SOMEONE TOLD ME THAT A REFRIGERANT IDENTIFIER IS THE QUICKEST WAY TO IDENTIFY THE TYPE OF REFRIGERANT IN A SYSTEM SO I CAN RECHARGE WITH THAT SAME REFRIGERANT. ARE THERE OTHER PURPOSES FOR THIS EQUIPMENT?
Whoever told you that had the completely wrong idea about using a refrigerant identifier. An identifier detects cross-contamination, a condition that occurs when refrigerants are accidentally mixed in an A/C system. Everyday use of an identifier can prevent you from contaminating equipment in your shop and even other systems if the situation wasn’t contained. SAE established the J1771 standard for refrigerant identifiers so manufacturers would have a standard to comply with. As a final point, EPA regulations require specific fittings and labels for a given refrigerant, so that ultimately dictates the proper type of refrigerant for a system. Even if a system was retrofitted to a different refrigerant, suitable fittings and labels must be used during the retrofit process.

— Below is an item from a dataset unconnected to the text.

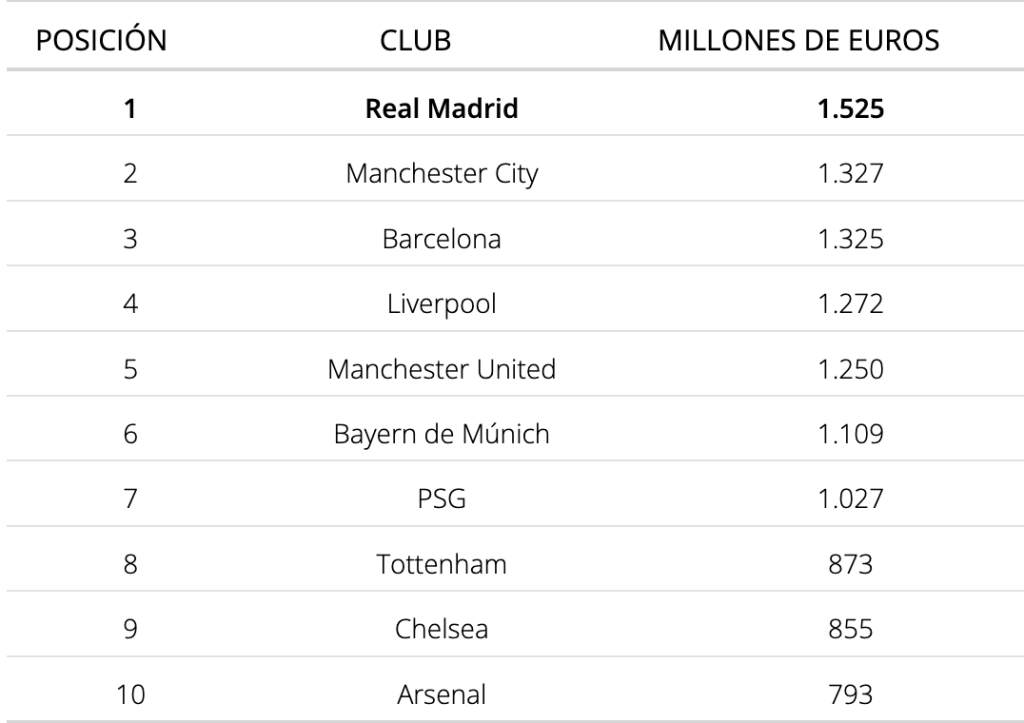Click Real Madrid's 1.525 value
Image resolution: width=1024 pixels, height=723 pixels.
tap(850, 108)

IF I DETECT A CROSS-CONTAMINATED SYSTEM, IS IT OK TO VENT THE MIXED REFRIGERANT TO KEEP IT FROM ENTERING ANOTHER SYSTEM?
No, a contaminated or unknown refrigerant must be disposed of properly. The EPA bars venting of any automotive refrigerant into the atmosphere, no matter the concoction of different chemicals. Perhaps the best way to recover contaminated refrigerant is to assign a specific recovery-only unit for this purpose.
With all the other changes in A/C service technology, are there any improvements in leak detection since this seems to be such a critical requirement?
Yes, leak detection has improved dramatically through the implementation of new technologies made to match industry standards. This will hopefully make leak detection more of a clockwork than guesswork procedure. If you like electronic leak detectors, look for a detector that meets the accuracy and sensitivity specifications spelled out in SAE standard J2791. Or, if you prefer infrared light, dye-type detectors, set your sights on detection equipment meeting SAE standards J2297 and J2299.